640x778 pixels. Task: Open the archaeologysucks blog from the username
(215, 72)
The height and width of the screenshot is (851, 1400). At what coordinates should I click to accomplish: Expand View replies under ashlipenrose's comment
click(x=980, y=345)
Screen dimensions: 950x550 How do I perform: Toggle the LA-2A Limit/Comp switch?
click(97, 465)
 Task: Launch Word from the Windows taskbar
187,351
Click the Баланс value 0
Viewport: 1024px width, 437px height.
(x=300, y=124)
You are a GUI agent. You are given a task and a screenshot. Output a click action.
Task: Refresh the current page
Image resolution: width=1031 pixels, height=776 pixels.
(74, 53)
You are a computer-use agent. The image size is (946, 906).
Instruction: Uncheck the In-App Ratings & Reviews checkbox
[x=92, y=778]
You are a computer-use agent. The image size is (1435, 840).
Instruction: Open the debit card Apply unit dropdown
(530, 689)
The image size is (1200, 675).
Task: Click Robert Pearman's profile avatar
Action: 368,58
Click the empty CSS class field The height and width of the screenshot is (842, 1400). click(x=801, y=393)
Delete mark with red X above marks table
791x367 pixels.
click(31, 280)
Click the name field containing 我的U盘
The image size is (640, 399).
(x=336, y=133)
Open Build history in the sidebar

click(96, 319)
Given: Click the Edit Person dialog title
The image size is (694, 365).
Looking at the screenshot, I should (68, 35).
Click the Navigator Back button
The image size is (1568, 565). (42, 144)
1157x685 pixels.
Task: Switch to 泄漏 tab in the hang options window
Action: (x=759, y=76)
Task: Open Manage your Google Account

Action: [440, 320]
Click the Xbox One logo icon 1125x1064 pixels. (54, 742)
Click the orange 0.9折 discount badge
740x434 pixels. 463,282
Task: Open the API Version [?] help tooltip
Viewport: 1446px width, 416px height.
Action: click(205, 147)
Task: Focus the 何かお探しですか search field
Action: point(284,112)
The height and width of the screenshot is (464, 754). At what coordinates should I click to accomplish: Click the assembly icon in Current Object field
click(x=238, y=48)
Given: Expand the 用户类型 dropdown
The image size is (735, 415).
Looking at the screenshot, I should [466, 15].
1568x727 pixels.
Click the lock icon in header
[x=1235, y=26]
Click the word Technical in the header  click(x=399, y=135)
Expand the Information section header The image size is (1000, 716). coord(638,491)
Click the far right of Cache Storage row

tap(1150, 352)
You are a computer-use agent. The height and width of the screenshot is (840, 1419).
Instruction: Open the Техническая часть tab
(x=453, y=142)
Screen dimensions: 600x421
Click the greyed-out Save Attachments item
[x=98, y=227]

## Work to complete:
Rewrite the rows from the start through the line containing "click(x=980, y=345)", inclusive, keeping the requests, and increase every coordinate in the answers by 96.

## Solution to this task:
640x778 pixels. Task: Open the archaeologysucks blog from the username
(311, 168)
The height and width of the screenshot is (851, 1400). At what coordinates should I click to accomplish: Expand View replies under ashlipenrose's comment
click(x=1076, y=441)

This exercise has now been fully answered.